Task goal
Repeat each record exactly as written, and drop any images.

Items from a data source
= Beginning of Section =
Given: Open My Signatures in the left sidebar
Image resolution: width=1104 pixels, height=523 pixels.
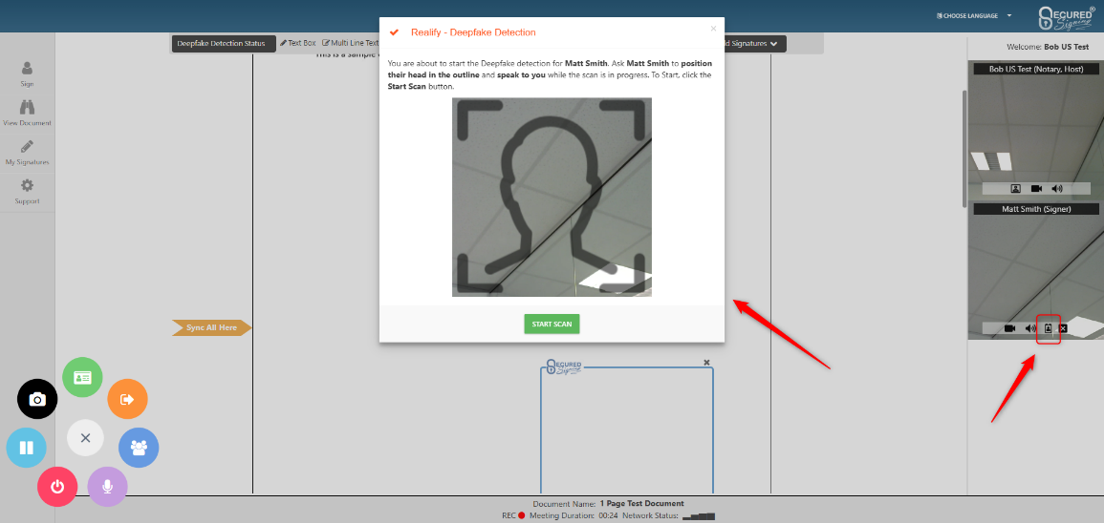Looking at the screenshot, I should click(x=27, y=151).
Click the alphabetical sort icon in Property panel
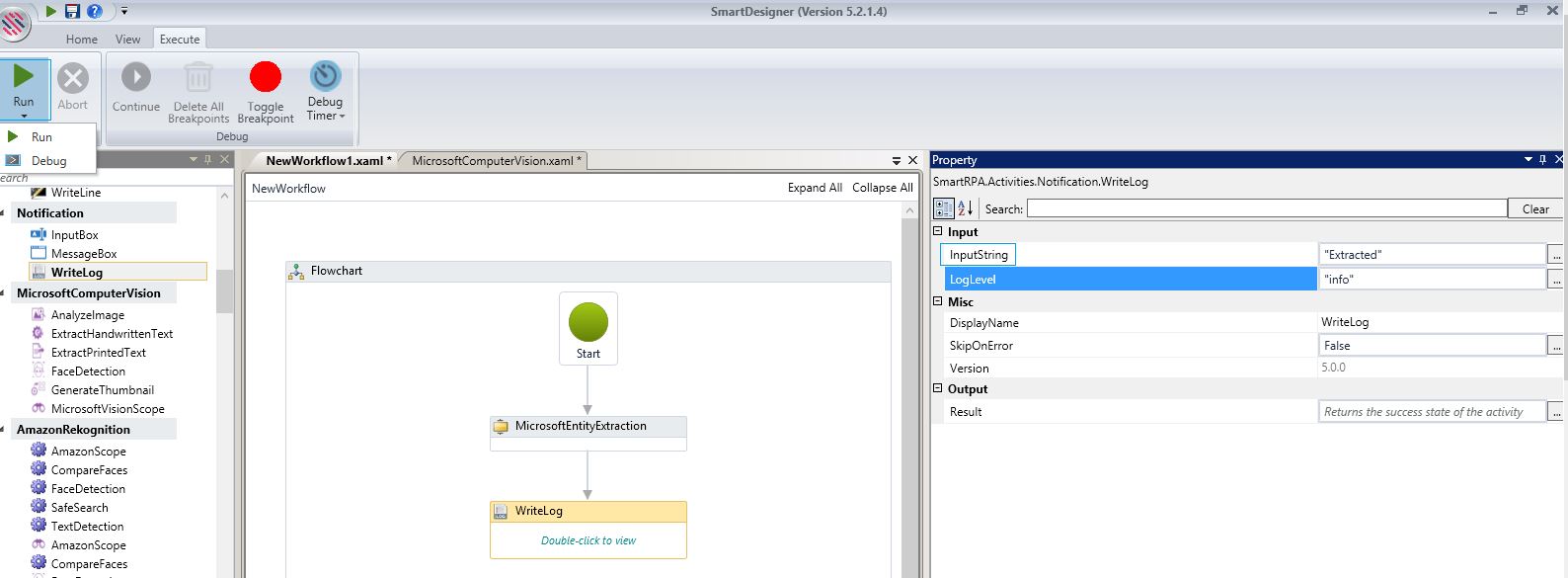Screen dimensions: 1568x578 point(965,208)
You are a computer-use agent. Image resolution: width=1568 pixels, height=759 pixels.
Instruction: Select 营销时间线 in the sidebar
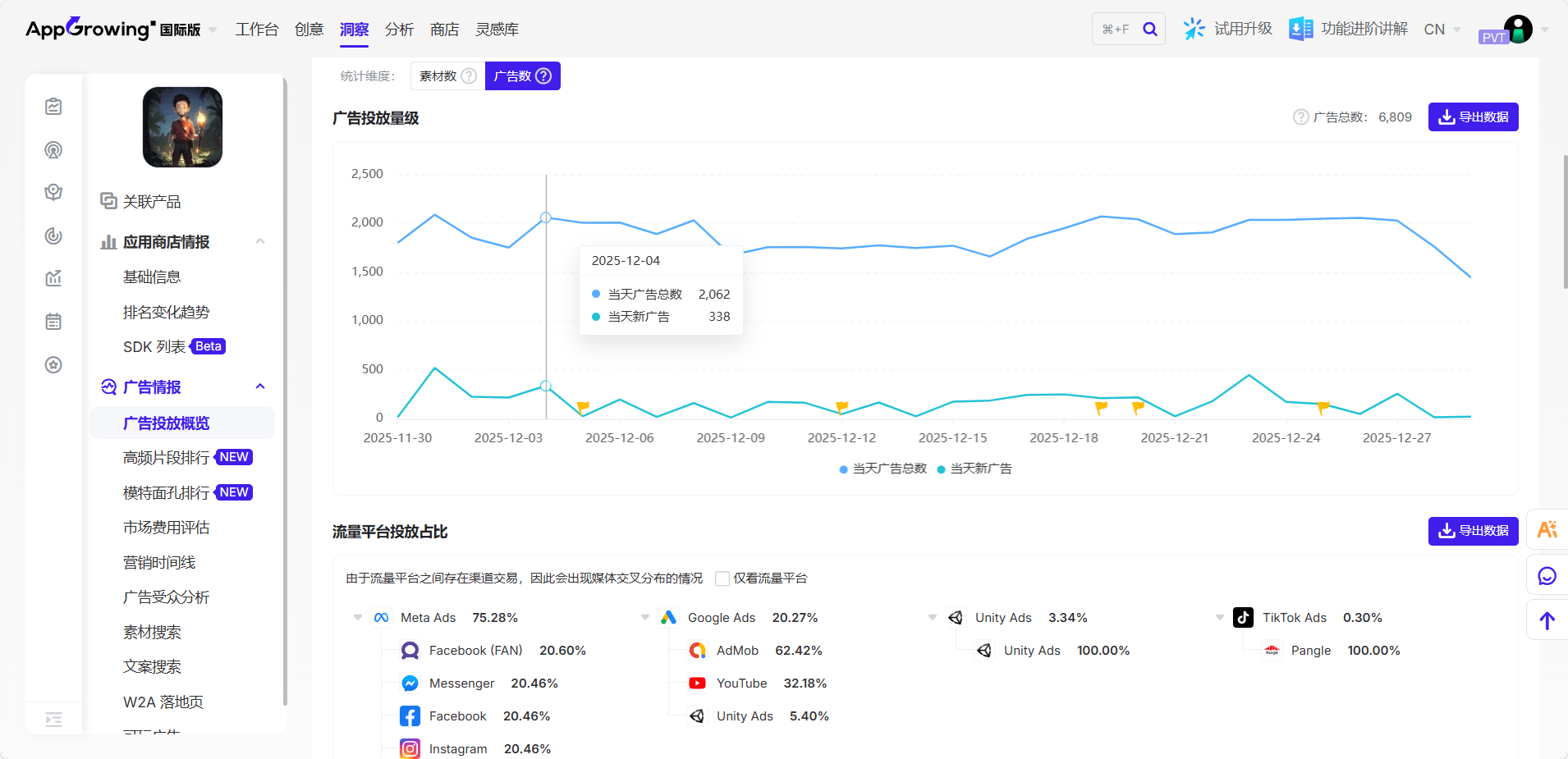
= End of Section =
Final answer
Given: Open My Signatures in the left sidebar
Image resolution: width=1104 pixels, height=523 pixels.
Looking at the screenshot, I should click(x=27, y=151).
Click the alphabetical sort icon in Property panel
Screen dimensions: 1568x578 point(965,208)
You are a computer-use agent. Image resolution: width=1568 pixels, height=759 pixels.
Instruction: Select 营销时间线 in the sidebar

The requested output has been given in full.